Despite having fewer performances in a shorter production run, and thanks to their new theater venue at the Highlands Performing Arts Center having another 100 seats to sell, MTC’s 2023 production of Jersey Boys sold even more tickets than the 2022 run. A total of 3,748 people came to see Jersey Boys the second time around, breaking the show’s own previously held record. The cast and crew celebrated on stage on closing night with a champagne toast after their director, Scott Daniel, shared the news at the final curtain call.

The incredible success of Jersey Boys is setting the stage for another groundbreaking season at Mountain Theatre Company, their first in their new venue as the resident professional theatre company at the new HPAC.

Their 2023 Season continues with Rock of Ages, The Rocky Horror Show, and Home for the Holidays. For more information and to purchase tickets, visit mountaintheatre.com.

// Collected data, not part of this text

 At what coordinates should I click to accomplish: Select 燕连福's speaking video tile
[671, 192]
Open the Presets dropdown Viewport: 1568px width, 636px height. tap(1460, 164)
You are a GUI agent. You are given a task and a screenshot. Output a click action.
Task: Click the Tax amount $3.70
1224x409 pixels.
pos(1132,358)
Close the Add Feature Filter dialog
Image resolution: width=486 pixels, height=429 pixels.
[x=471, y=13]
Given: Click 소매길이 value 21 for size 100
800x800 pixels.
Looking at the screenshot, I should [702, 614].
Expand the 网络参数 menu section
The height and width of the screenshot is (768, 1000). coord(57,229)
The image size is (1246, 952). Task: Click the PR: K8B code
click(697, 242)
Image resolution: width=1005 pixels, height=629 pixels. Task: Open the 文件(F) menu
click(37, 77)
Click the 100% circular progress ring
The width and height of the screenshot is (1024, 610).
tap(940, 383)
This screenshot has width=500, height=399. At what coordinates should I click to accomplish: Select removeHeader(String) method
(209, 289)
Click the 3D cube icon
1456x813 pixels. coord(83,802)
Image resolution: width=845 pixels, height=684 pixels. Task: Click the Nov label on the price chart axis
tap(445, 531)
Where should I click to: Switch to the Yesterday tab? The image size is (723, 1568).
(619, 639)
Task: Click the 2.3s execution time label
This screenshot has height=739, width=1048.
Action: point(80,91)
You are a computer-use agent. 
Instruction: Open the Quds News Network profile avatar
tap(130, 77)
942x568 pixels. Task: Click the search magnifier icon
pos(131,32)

by Lindsay Garner Hostetler, Director of Marketing and Outreach, Mountain Theatre Company

Photography’s Dynamic Duo

Brilliant photographers Jacquelyn and Gil Leebrick share their talents and insights with members of the Art League of Highlands-Cashiers, 5:00 P.M. Monday, August 28.

The Art League of HighlandsCashiers is pleased to announce that the guest speakers at the August meeting will be Jacquelyn and Gil Leebrick. The presentation will be at The Bascom Terrace at 5:00 P.M., August 28, following a social at 4:30 P.M.

Jacquelyn has been a practicing artist working in photo-based media and a photographic educator for more than 40 years. She is Professor Emeritus of Photography in the School of Art and Design at East Carolina University in Greenville, North Carolina. She received a Masters of Fine Art from Clemson University and a Masters of Art from Florida State University. Feature articles on Jacquelyn’s artwork have appeared in Digital Fine Art Magazine and Camera Arts Magazine. She has exhibited her photographs internationally, nationally and regionally for over 35 years.

In the summer of 2008 The Light Factory Contemporary Museum of Photography and Film in Charlotte exhibited a mid-career retrospective of her artwork. In recent years, she’s lectured and conducted workshops in traditional photography, digital illustration and digital imaging. Jacquelyn and her husband, Gil Leebrick, were honored educators at the Southeast Society for Photographic Education Conference in fall of 2011.

Gil Leebrick has been photographing and teaching photography for more than 55 years. He is Professor Emeritus of Photography and the former Director of the Wellington B. Gray Gallery in the School of Art and Design at East Carolina University in Greenville, North Carolina. He was Associate Professor of Art at Clemson University and was Director of the Appalachian Environmental Arts Center from 1984-1991. He’s taught at Western

Carolina University, and was Director of the Image Foundation in Hawaii from 1977 through 1982, where he also taught photography at Honolulu Community College. He is the recipient of grants to photograph Pre-Columbian Native American ceremonial sites. His photographs have been in over 200 exhibits and reside in numerous public and private collections. Gil’s portion of the presentation will exhibit images from a decades long series of work entitled “Visual Meditations.”